The 1923–24 Georgia Bulldogs basketball team represented the University of Georgia as a member of the Southern Conference (SoCon) during the 1923–24 NCAA men's basketball season. Led by fifth-year head coach Herman Stegeman, the Bulldogs compiled an overall record of 16–5 with a mark of 7–0 in conference play, tying for second place in the SoCon.
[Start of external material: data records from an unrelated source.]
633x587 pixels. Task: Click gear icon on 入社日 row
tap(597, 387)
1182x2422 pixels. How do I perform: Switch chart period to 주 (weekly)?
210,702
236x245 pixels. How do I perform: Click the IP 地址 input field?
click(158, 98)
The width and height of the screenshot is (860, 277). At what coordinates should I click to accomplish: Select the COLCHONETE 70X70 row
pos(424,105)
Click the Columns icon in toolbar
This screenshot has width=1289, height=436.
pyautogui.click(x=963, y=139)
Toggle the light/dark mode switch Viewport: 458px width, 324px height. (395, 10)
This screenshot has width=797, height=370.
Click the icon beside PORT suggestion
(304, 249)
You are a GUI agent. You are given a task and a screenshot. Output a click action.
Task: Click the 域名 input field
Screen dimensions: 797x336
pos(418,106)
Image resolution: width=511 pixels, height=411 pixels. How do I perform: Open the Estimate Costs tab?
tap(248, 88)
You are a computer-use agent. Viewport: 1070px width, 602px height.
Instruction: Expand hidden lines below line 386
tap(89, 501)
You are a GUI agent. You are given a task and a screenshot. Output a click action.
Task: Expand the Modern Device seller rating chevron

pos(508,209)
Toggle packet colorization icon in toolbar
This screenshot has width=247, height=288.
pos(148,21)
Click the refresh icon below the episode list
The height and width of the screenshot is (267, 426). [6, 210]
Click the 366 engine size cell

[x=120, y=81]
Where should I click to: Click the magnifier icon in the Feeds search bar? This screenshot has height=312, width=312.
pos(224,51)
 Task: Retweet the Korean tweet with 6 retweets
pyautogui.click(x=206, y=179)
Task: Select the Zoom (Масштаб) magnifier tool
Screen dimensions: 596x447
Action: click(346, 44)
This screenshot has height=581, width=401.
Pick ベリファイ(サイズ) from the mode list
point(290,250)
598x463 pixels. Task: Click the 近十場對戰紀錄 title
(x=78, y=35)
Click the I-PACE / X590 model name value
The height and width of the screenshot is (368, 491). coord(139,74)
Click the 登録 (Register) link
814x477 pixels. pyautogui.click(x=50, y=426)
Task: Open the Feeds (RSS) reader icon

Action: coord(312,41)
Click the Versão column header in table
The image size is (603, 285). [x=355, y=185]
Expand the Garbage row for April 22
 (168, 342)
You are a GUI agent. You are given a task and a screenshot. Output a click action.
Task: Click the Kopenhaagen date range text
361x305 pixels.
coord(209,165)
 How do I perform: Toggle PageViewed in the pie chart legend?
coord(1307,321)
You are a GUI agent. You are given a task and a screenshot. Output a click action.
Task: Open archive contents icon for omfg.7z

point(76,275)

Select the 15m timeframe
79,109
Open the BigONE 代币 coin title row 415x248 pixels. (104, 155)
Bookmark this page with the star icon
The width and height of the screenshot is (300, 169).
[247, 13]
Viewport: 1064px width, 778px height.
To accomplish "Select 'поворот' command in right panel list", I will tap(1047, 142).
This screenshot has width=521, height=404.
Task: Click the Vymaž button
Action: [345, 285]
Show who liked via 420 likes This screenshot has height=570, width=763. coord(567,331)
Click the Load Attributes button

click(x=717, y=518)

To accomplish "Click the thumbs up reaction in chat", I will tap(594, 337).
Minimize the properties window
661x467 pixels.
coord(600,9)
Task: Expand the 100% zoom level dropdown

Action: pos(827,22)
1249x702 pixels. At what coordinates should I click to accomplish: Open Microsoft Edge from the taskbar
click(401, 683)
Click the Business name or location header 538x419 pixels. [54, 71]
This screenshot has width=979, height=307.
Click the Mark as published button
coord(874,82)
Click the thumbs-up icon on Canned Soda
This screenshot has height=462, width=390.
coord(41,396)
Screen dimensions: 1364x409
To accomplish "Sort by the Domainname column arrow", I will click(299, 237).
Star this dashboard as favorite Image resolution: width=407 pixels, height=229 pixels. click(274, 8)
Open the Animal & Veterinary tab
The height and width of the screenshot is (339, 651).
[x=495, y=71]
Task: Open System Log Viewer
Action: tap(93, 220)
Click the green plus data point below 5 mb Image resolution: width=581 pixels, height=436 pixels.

The team captain was Ed Gurr.

==Schedule==

| Date time, TV | Opponent | Result | Record | Site city, state |
| 1/1/1924 | Savannah Protestant Club | W 32-19 | 1–0 | Athens, GA |
| 1/2/1924 | Macon YMCA | W 28-22 | 2–0 | Macon, GA |
| 1/3/1924 | at Columbus YMCA | W 47-20 | 3–0 | Columbus, Georgia |
| 1/4/1924 | at Camp Benning | W 36-27 | 4–0 | Columbus, Georgia |
| 1/5/1924 | at Albany YMCA | L 13-24 | 4–1 | Albany, GA |
| 1/9/1924 | at South Carolina | W 38-29 | 5–1 | Columbia, SC |
| 1/10/1924 | at Furman | W 34-20 | 6–1 | Greenville, SC |
| 1/11/1924 | at Clemson | W 24-6 | 7–1 | Clemson, SC |
| 1/16/1924 | at Clemson | W 38-13 | 8–1 | Clemson, SC |
| 1/24/1924 | Furman | W 50-27 | 9–1 | Athens, GA |
| 1/31/1924 | at Auburn | W 32-17 | 10–1 | Auburn, AL |
| 2/1/1924 | North Carolina State | W 49-24 | 11–1 | Athens, GA |
| 2/6/1924 | Auburn | W 33-18 | 12–1 | Athens, GA |
| 2/8/1924 | Florida | W 43-24 | 13–1 | Athens, GA |
| 2/9/1924 | at A.A.C. | L 29-34 | 13–2 |  |
| 2/16/1924 | A.A.C. | W 41-18 | 14–2 | Athens, GA |
| 2/22/1924 | at Mercer | L 20-34 | 14–3 | Macon, GA |
| 2/23/1924 | at Mercer | L 19-36 | 14–4 | Macon, GA |
| 3/1/1924 | Washington & Lee | W 36-24 | 15–4 | Athens, GA |
| 3/2/1924 | Maryland | W 29-25 | 16–4 | Athens, GA |
*Non-conference game. (#) Tournament seedings in parentheses.